The EHC being an electrolytic cell has the same components as an electrolyser or a fuel cell. It is basically a fuel cell that intakes both hydrogen and electric voltage and instead of producing water as output, it produces high-pressure hydrogen gas. The major components include:
1. Proton Exchange Membrane (PEM) that enables the exchange of protons.
· Perfluorosulfonic acid (PFSA) based membrane like Nafion 117.
· Hydrocarbon-based membranes like Polyether Ether Ketone (PEEK)
membranes or Sulfonated Polyether Ether Ketone (SPEEK).
· Protonic Ceramic membranes for high-temperature EHC like LBYb-91.
· Ion-Solvating Polymers like Phosphoric acid doped Polybenzimidazole (PBI).
2. Electrocatalysts that perform the oxidation and reduction reaction.
3. Flow field that enables mass distribution and transportation in the porous electrodes with minimal pressure drops.
4. Gas diffusion layer which is a porous structure that enables the diffusion of reactants, water, heat, and electrons.

Types of EHC

EHC is classified based on the temperature of operation as low-temperature and high-temperature electrochemical hydrogen compressors. Low-temperature compressors operate at less than 100 °C and are mostly based on PEMs. High-temperature electrolysers operate at temperatures greater than 100 °C and are mostly based on solid oxide membranes.

State of the art

Though this technology is today on a lab scale there are several companies working on it:
1) The HyET Group, Netherlands: The HyET HCS100 EHC has a compression capability of up to 2000 kg per day and could compress hydrogen on a single stage of more than 900 bar.
2) Kaji technology and Toray from Japan in the year 2021 have together demonstrated electrochemical hydrogen compression with PEM which they call it the electrochemical hydrogen pump system and is capable of pumping hydrogen at 196  bar.
3) Skyre Inc, United States has developed an electrochemical hydrogen compressor called H2RENEW which was originally developed for NASA as part of critical life support systems for astronauts.

References:

1) Han, N., Yan, J., Feng, Q., Wang, Y., Zhao, Z., Fan, J., Zeng, L., Li, H., & Wang, H. (2020, August 7). Electrochemical Compression Technologies for High-Pressure Hydrogen: Current Status, Challenges, and Perspective. Electrochemical Energy Reviews, 3(4), 690–729. https://doi.org/10.1007/s41918-020-00077-0

2) L. L. (n.d.). Electrochemical Hydrogen Compressor [Slide show]. FuelCell Energy, Inc. https://www.hydrogen.energy.gov/pdfs/review12/pd048_lipp_2012_o.pdf

3) Nel Hydrogen. (2020, April 2). What is Electrochemical Compression? AZoM.Com. Retrieved September 8, 2022, from https://www.azom.com/article.aspx?ArticleID=16967

4) Grigoriev, S & Dzhus, Kirill & Millet, P & Kalinnikov, A. & Porembskiy, V. & Fateev, Vladimir & Blach, R & Sq, Kurchatov. (2008). Characterization of PEM electrochemical hydrogen compressors. Fundamentals and Developments of Fuel Cells Conference FDFC, Nancy, France.

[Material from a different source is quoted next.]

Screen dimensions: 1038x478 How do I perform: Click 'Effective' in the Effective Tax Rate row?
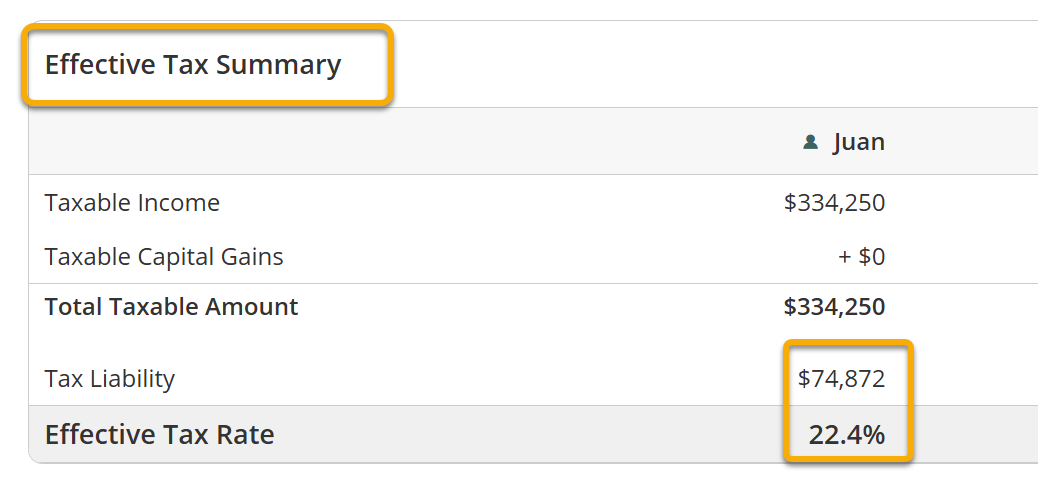(98, 435)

5) Kaji Technology and Toray Complete the Development and Demonstration of Electrochemical Hydrogen Pump System under the NEDO Project “Development of technologies for Hydrogen Refueling Stations” toward the Realization for a Carbon Neutral Society | Latest News | Toray Industries, Inc. | TORAY. (n.d.). TORAY INDUSTRIES, INC. Retrieved September 8, 2022, from https://www.toray.com/global/news/details/20210331000598.html

6) SKYRE Announces The World's First Commercially Available High-Pressure Electrochemical Hydrogen. (2019, April 20). FuelCellsWorks. Retrieved September 8, 2022, from https://fuelcellsworks.com/news/skyre-announces-the-worlds-first-commercially-available-high-pressure-electrochemical-hydrogen-separation-and-compression-system/

7) Suermann, M., Kiupel, T., Schmidt, T. J., & Büchi, F. N. (2017). Electrochemical Hydrogen Compression: Efficient Pressurization Concept Derived from an Energetic Evaluation. Journal of the Electrochemical Society, 164(12), F1187–F1195. https://doi.org/10.1149/2.1361712jes

8) Bampaou, Michael & Panopoulos, Kyriakos & Papadopoulos, Athanasios & Seferlis, Panagiotis & Voutetakis, Spyros. (2018). An Electrochemical Hydrogen Compression Model. Chemical Engineering Transactions. 70. 1213-1218. 10.3303/CET1870203.